Flavours are normally classified into three categories natural flavouring and artificial flavourings and nature-identical flavourings.
The U.S. Code of Federal Regulations defines natural flavourings as “the essential oil, oleoresin, essence or extractive, protein hydrolysate, distillate, or any product of roasting, heating or enzymolysis, which contains the flavoring constituents derived from a spice, fruit or fruit juice, vegetable or vegetable juice, edible yeast, herb, bark, bud, root, leaf or any other edible portions of a plant, meat, seafood, poultry, eggs, dairy products, or fermentation products thereof, whose primary function in food is flavoring rather than nutritional.”
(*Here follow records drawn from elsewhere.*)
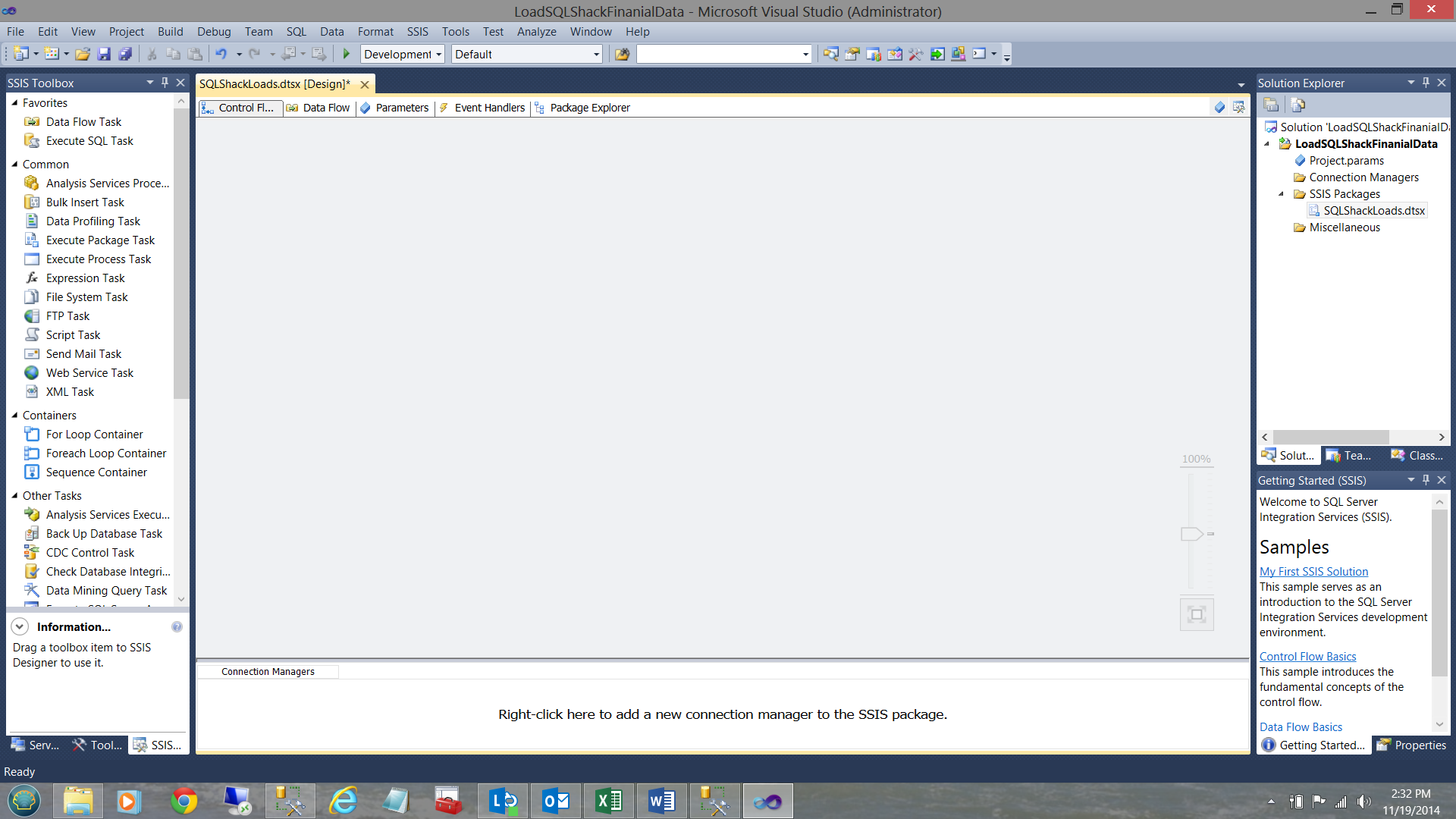The image size is (1456, 819).
Task: Toggle auto-hide pin on SSIS Toolbox
Action: 165,83
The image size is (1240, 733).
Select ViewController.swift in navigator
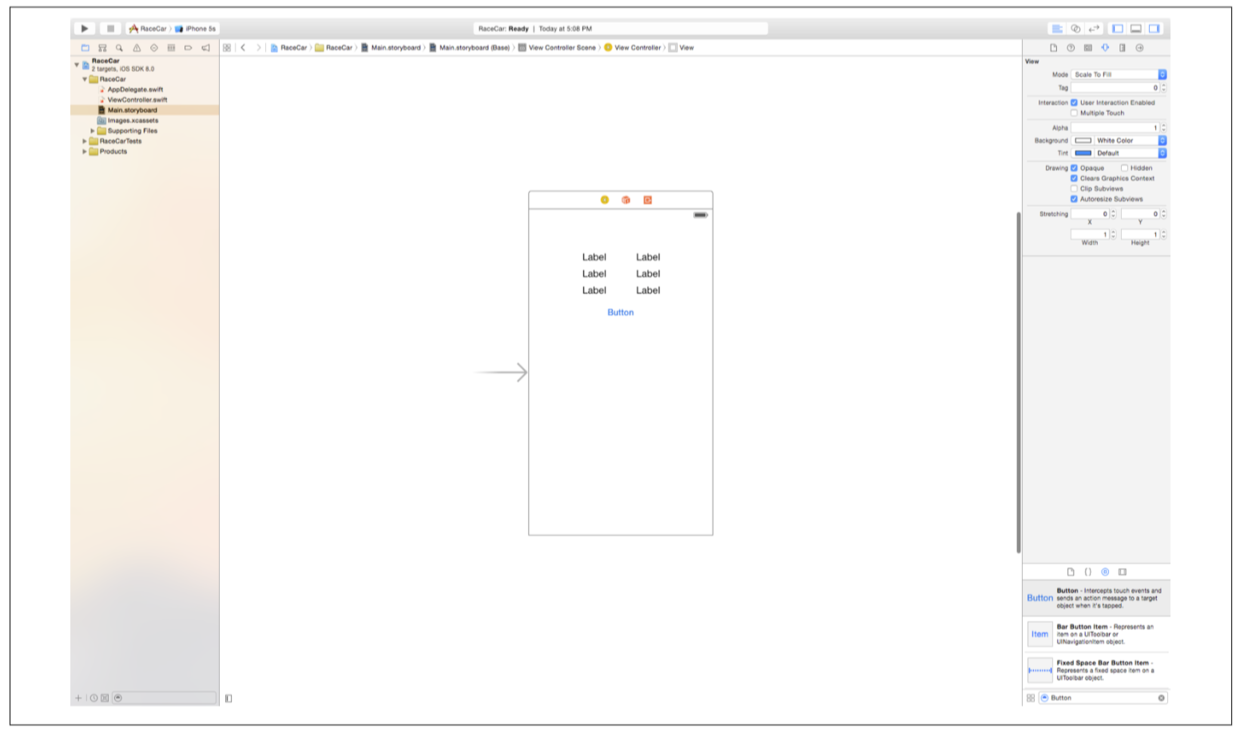[137, 100]
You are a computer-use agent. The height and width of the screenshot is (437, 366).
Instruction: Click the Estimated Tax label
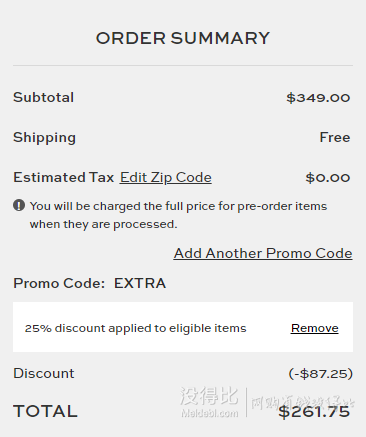64,177
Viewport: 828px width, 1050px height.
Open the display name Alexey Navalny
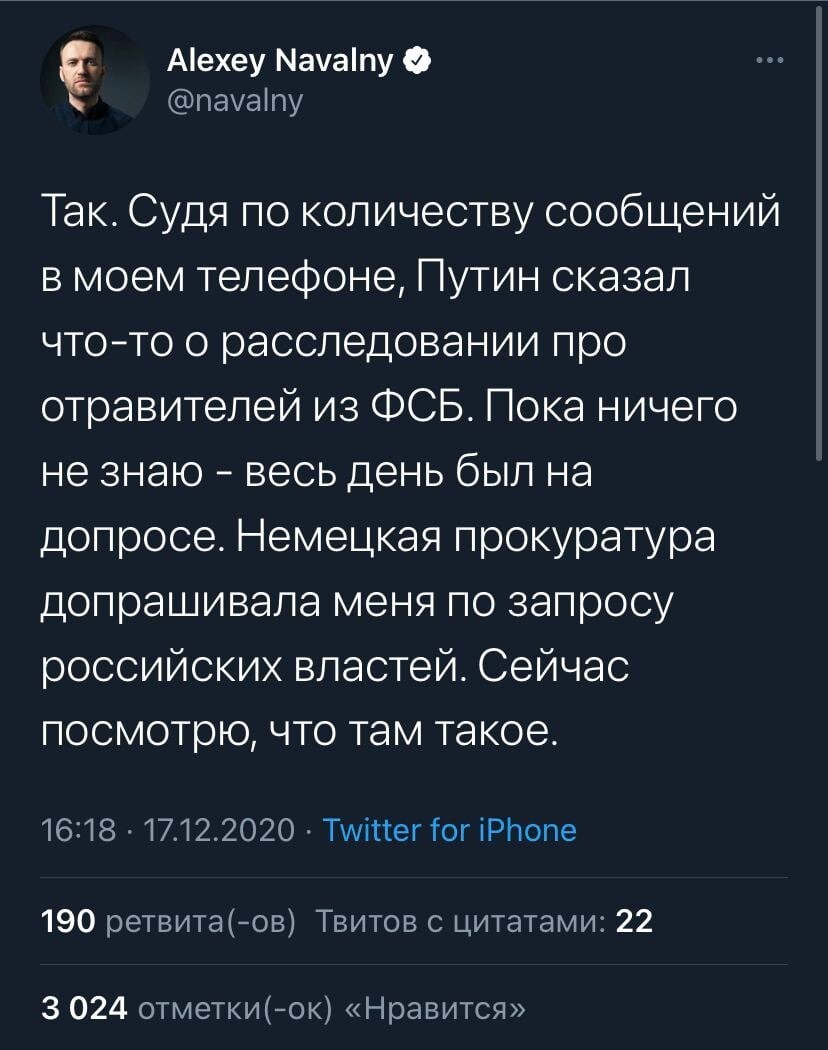[x=280, y=62]
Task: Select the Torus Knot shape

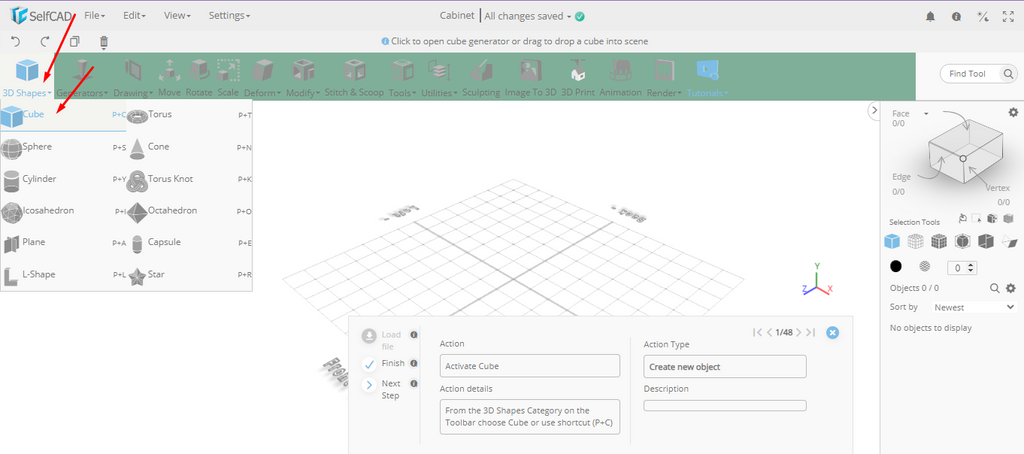Action: click(169, 179)
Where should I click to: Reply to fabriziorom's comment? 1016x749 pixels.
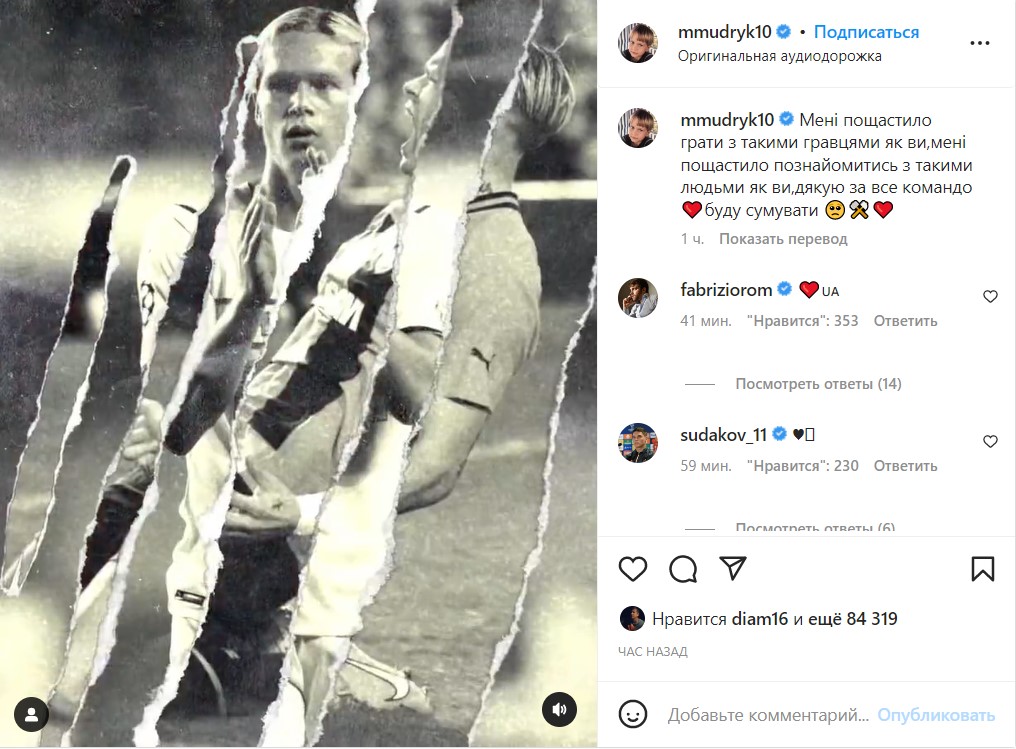pyautogui.click(x=905, y=321)

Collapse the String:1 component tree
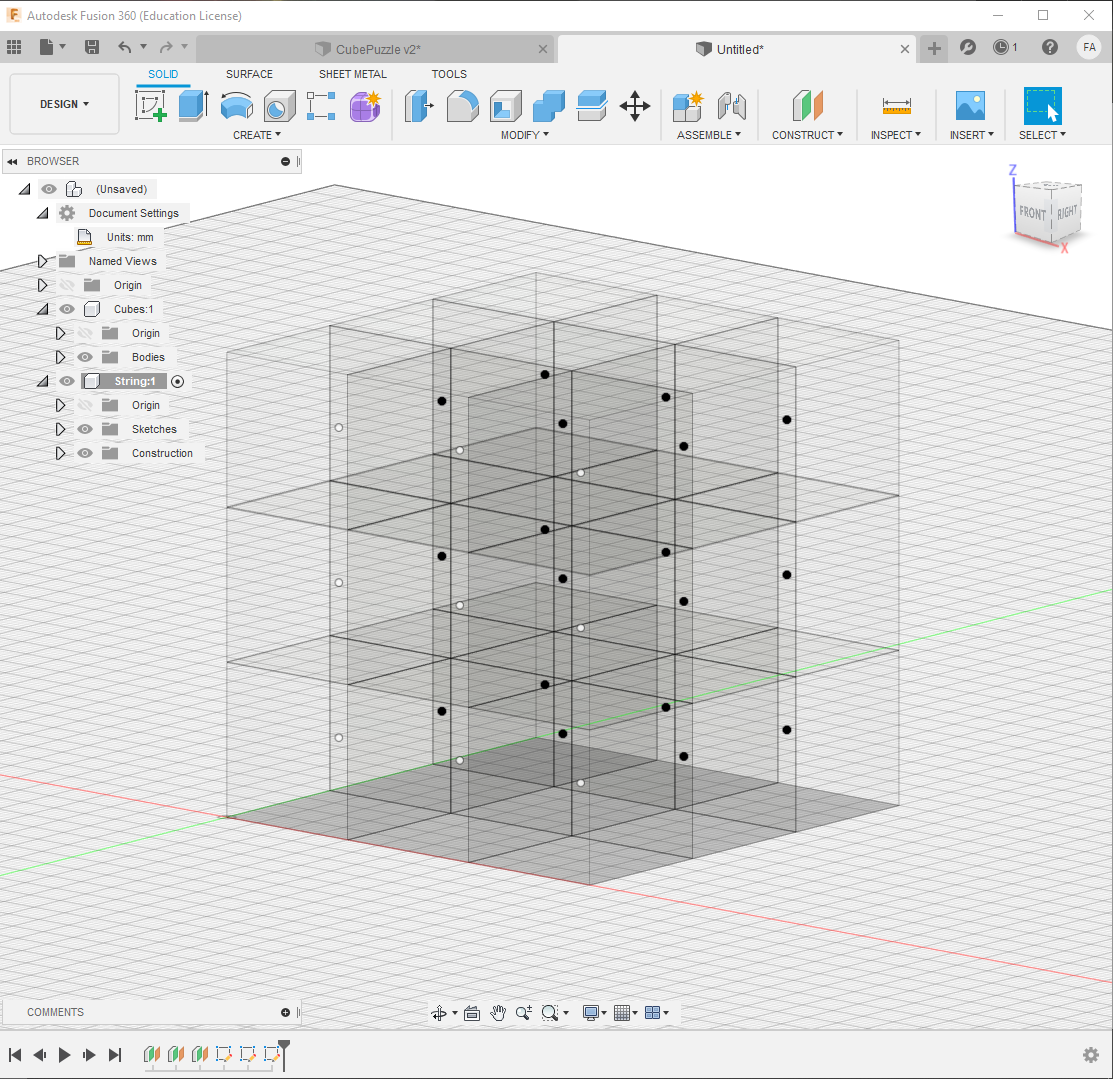point(42,381)
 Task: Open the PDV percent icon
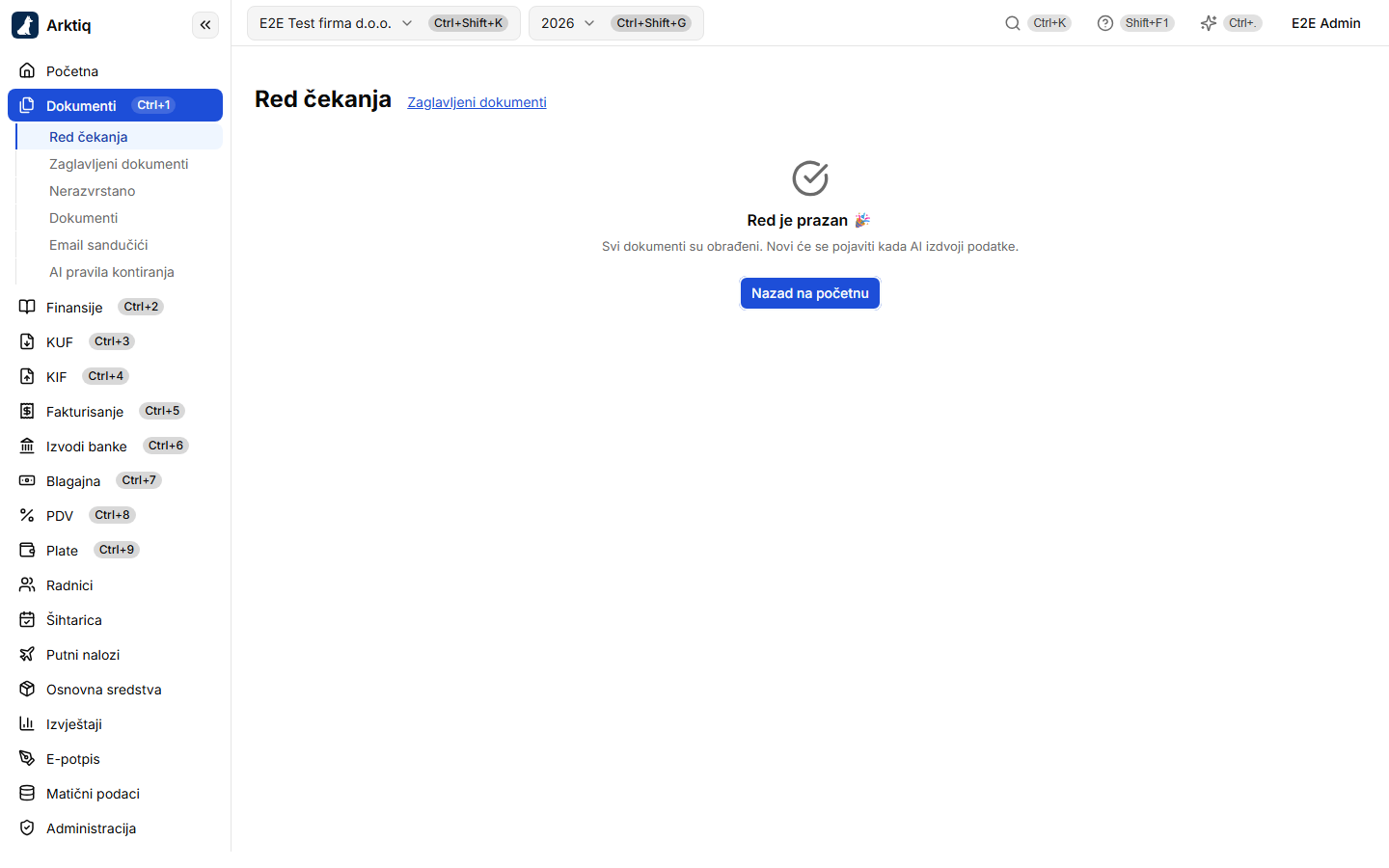pyautogui.click(x=27, y=515)
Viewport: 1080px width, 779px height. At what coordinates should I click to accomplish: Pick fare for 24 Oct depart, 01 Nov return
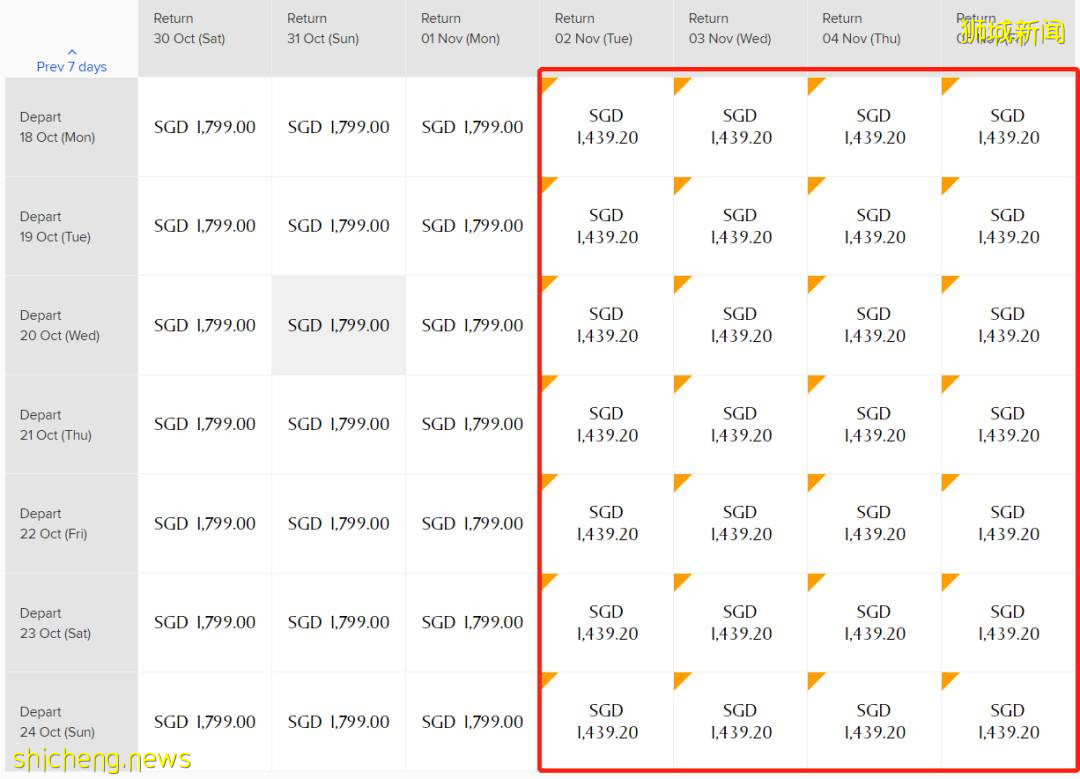472,721
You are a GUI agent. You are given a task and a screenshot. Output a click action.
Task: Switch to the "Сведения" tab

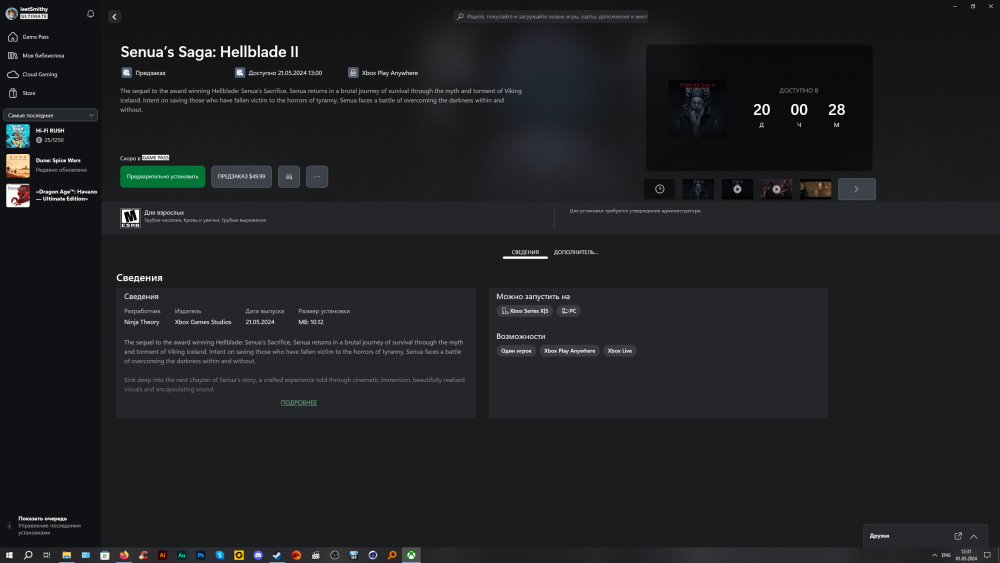[x=525, y=252]
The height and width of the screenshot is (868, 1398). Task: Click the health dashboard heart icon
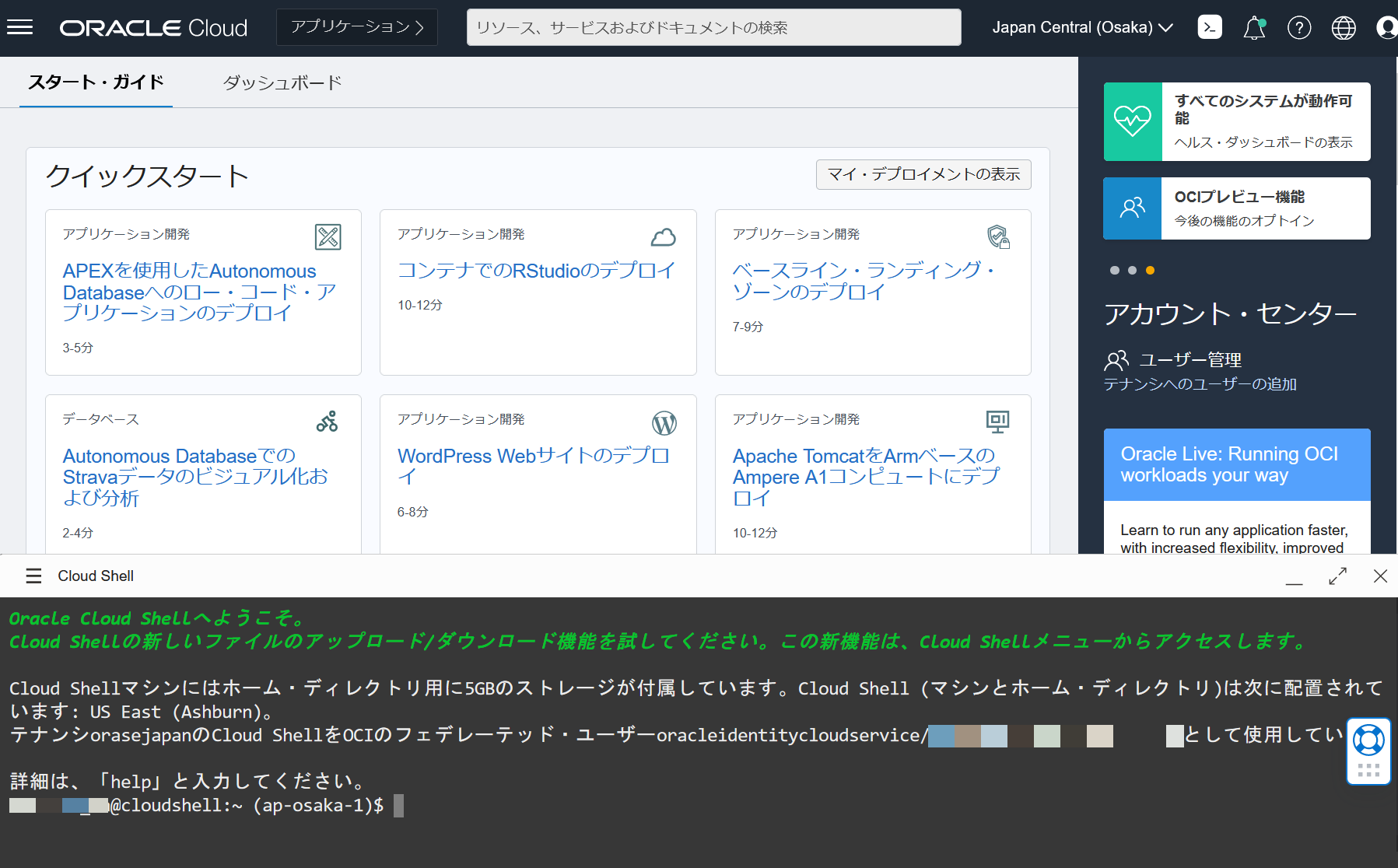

Artificial flavouring agents are chemically similar to natural flavourings but are more easily available and less expensive. However, one drawback is that they may not be an exact copy of the natural flavourings, they are imitating natural flavour compounds like for example amyl acetate that is used as banana flavouring or ethyl butyrate which is used as pineapple flavouring.
Nature-identical flavouring agents are the flavouring substances that are obtained by synthesis or are isolated through chemical processes. There chemical make-up of artificial flavourings is identical to their natural counterparts. These flavouring agents cannot contain any artificial flavouring substances.
Besides this category there are also natural flavour enhancers like monosodium glutamate (MSG) which bring out the flavours of foods. They have a taste that is different and cannot be called any of the known flavours like sweet, sour, salty or bitter. In fact the taste of MSG is called ‘umami’ and is known as the fifth taste also found in high protein foods like meat. Monosodium glutamate was once derived from seaweed but now it is manufactured commercially by the fermentation of starch, molasses, or sugar.
Natural vs. Artificial Flavours (Conclusion)
To sum up, we can say that Natural flavours are essential oils or compounds extracted from spices, fruits, vegetables, bark, buds, leaves, meat, seafood, poultry, and dairy products, etc.
On the other hand, artificial flavours are simply chemical synthetic mixtures of flavours that taste and smell like natural flavours. The significant role of both the natural flavour and artificial flavour is to add flavouring to the food rather than nutrition.
Both artificial and natural flavors contain chemicals. The distinction between natural and artificial flavorings is the source of chemicals. Natural flavors are created from anything that can be eaten (i.e animals and vegetables), even if those edible things are processed in the lab to create flavorings.
Artificial flavors come from anything that is inedible (i.e petroleum) that is processed to create chemicals of flavorings.